São Paulo - Diante do empate com a Portuguesa na estreia no Brasileirão, ficou ainda mais clara a necessidade do Palmeiras contar com mais um jogador de área em seu elenco. Com a saída de Barcos, contundido, Maikon Leite teve que entrar no time - jogadores com características bem diferentes.
Na quarta-feira, diante do Atlético-PR, pelas quartas de final da Copa do Brasil, Barcos está suspenso e o técnico Luiz Felipe Scolari vai ter que quebrar a cabeça para achar um substituto - é provável que jogue o recém-contratado Betinho, que ainda não estreou. Enquanto isso, a diretoria corre atrás de reforços, mas, sem dinheiro, parte em busca de desconhecidos ou renomados que estão em baixa.
A bola da vez é Jô, do Internacional, que é conhecido do público paulista por ter começado no Corinthians. O gerente de futebol do Palmeiras, César Sampaio, confirma que o jogador foi oferecido, mas seu excesso de problemas extracampo e o alto salário podem atrapalhar o negócio. ''O Jô foi oferecido. É um grande jogador, de seleção, mas vamos entender melhor o todo. Precisamos conhecer esse extracampo para trazer alguém que realmente possa ajudar'', disse o dirigente.
Além disso, o salário de Jô assusta.
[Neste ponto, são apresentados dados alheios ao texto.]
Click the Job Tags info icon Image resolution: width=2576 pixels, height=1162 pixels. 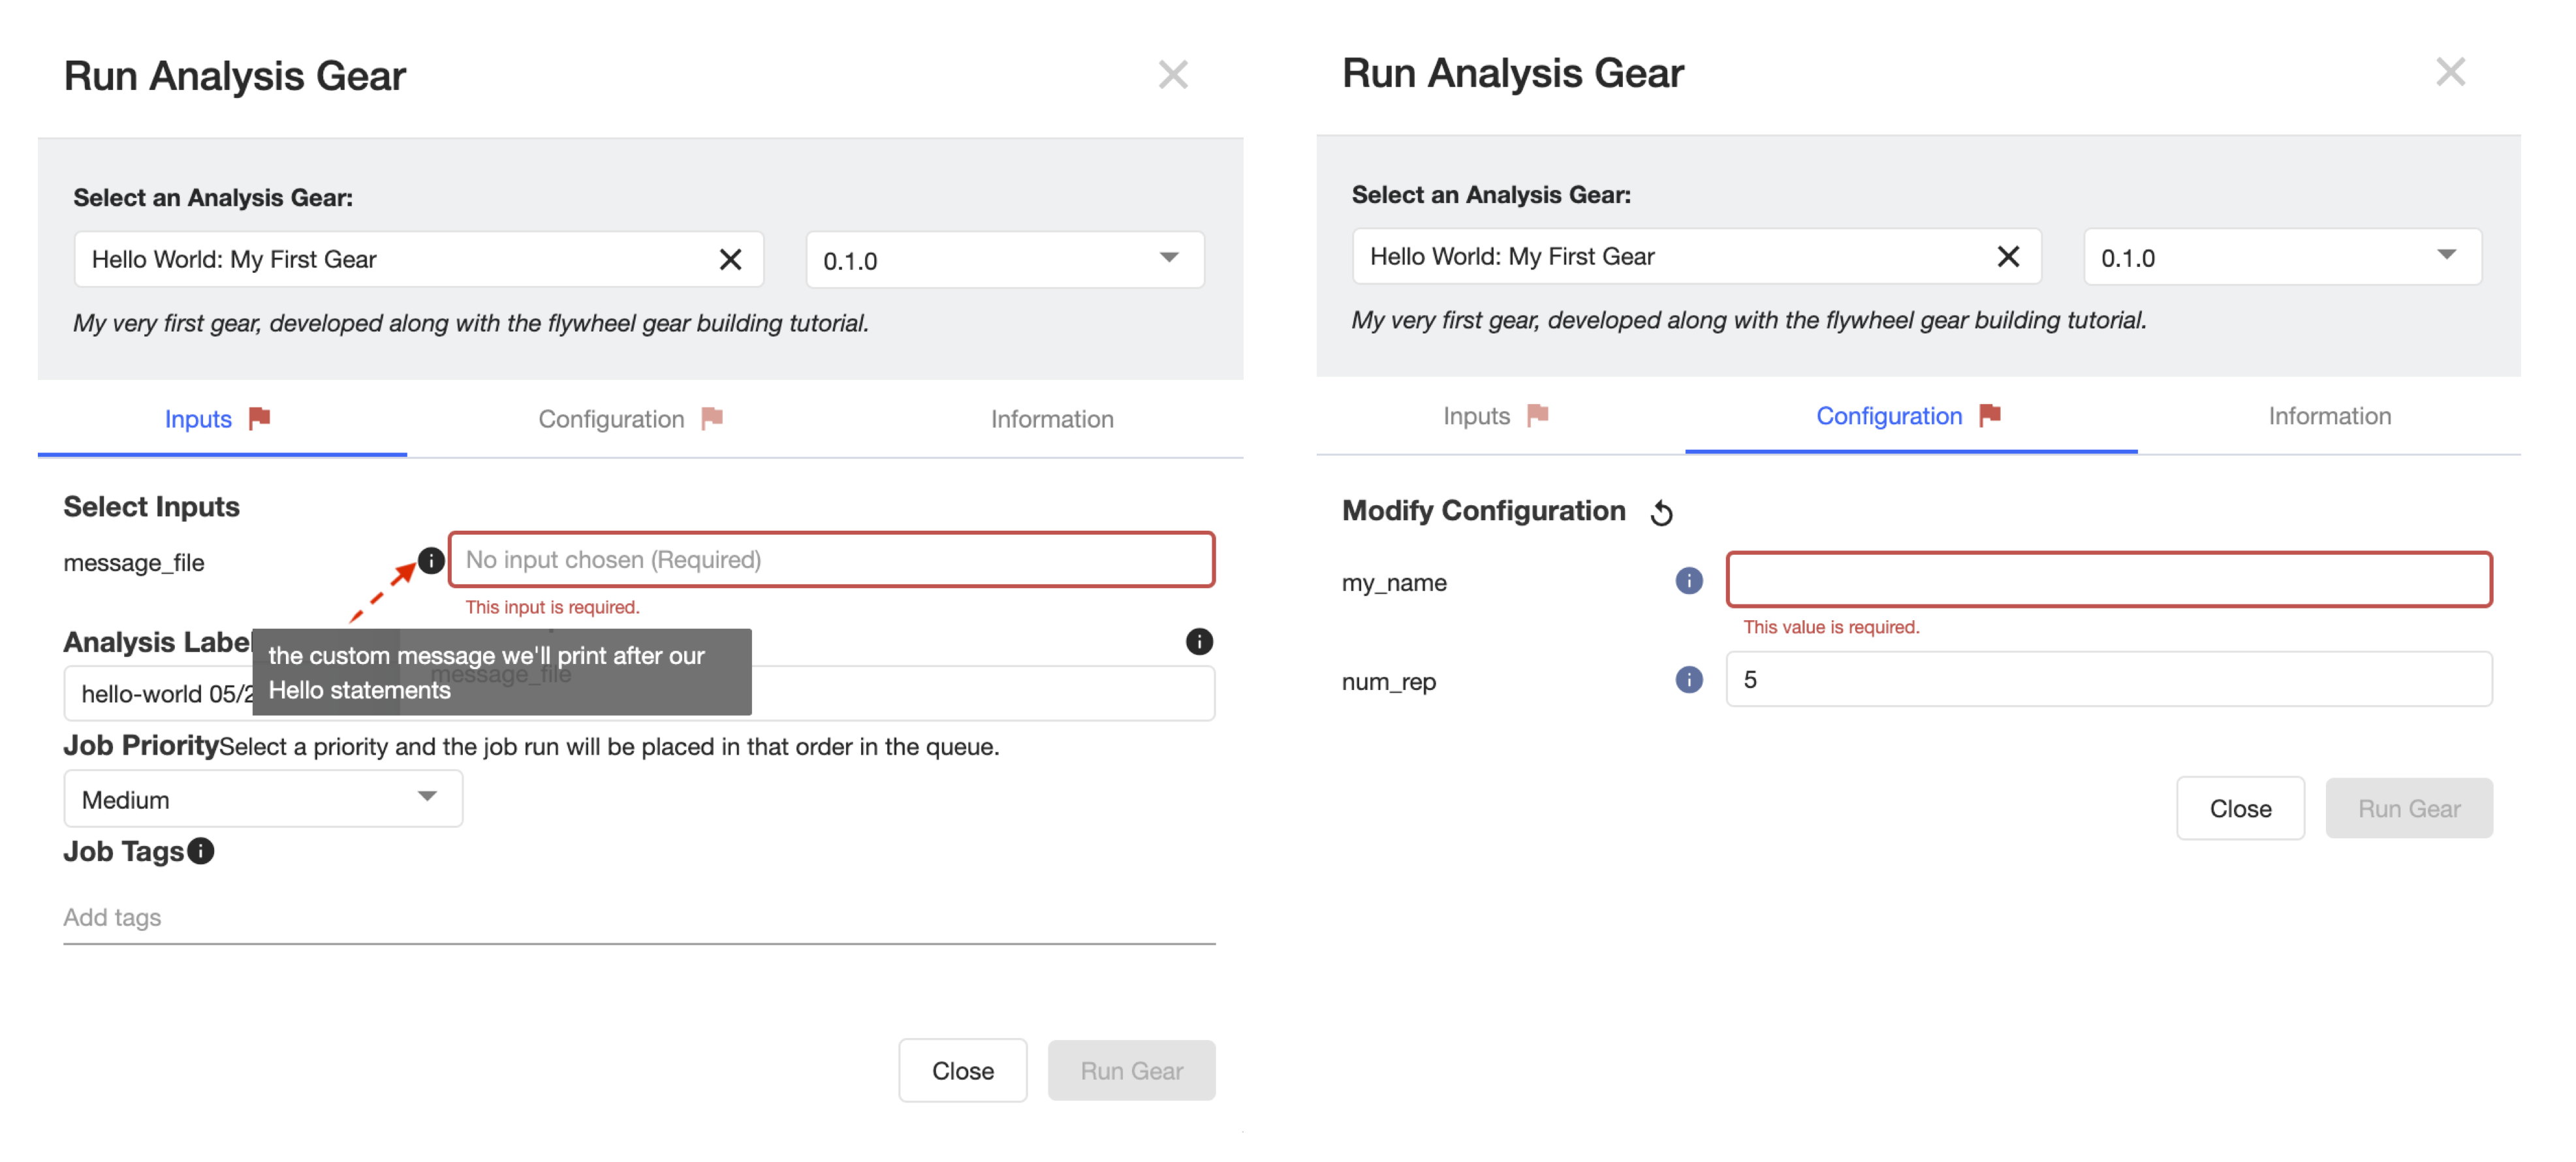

Ele ganha mais do que o meia Wesley, principal contratação do Palmeiras na temporada, e não aparece na lista de reforços pedida por Felipão.
Além de Jô, Obina é outro nome que interessa ao Palmeiras, com a vantagem de ter sido um pedido de Felipão. Um grupo de investidores ajudaria na contratação. E a negociação continua em andamento. Eder Luis, do Vasco, também interessa, mas é uma contratação mais difícil.